Il résulte de tout ce qui précède, et sans qu’il soit besoin d’examiner les autres moyens de la requête, que M. B... est fondé à demander l’annulation de l’arrêté du 26 août 2024 par lequel le préfet de Seine-et-Marne l’a obligé à quitter le territoire français sans délai, a fixé le pays à destination duquel il pourra être éloigné et a prononcé à son encontre une interdiction de retour sur le territoire français d’une durée d’un an.

Sur les frais liés au litige :

Il y a lieu, en vertu des dispositions de l’article L. 761-1 du code de justice administrative, de mettre à la charge de l’Etat, qui est la partie perdante dans la présente instance, la somme de 1 200 euros au titre des frais exposés par M. B....



D É C I D E :



Article 1er :
L’arrêté du 26 août 2024 du préfet de Seine-et-Marne est annulé.

Article 2 :
L’Etat versera à M. B... la somme de 1 200 euros (mille deux cent euros) en application de l’article L. 761-1 du code de justice administrative.

Article 3 :
Le présent jugement sera notifié à M. B... et au préfet de Seine-et-Marne.

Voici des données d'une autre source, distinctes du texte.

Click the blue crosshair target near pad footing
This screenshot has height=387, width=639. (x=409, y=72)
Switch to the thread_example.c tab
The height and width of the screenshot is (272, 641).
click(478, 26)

Délibéré après l’audience du 13 novembre 2025, à laquelle siégeaient :

Mme Allio-Rousseau, présidente,
M. Barès, premier conseiller,
Mme Frelaut, première conseillère.

Rendu public par mise à disposition au greffe le 4 décembre 2025.


La présidente-rapporteure,

M.-P. ALLIO-ROUSSEAU
L’assesseur le plus ancien
dans l’ordre du tableau,

M. BARES

La greffière,

C. MICHAULT


La République mande et ordonne au préfet de Seine-et-Marne en ce qui le concerne ou à tous commissaires de justice à ce requis en ce qui concerne les voies de droit commun contre les parties privées, de pourvoir à l’exécution de la présente décision.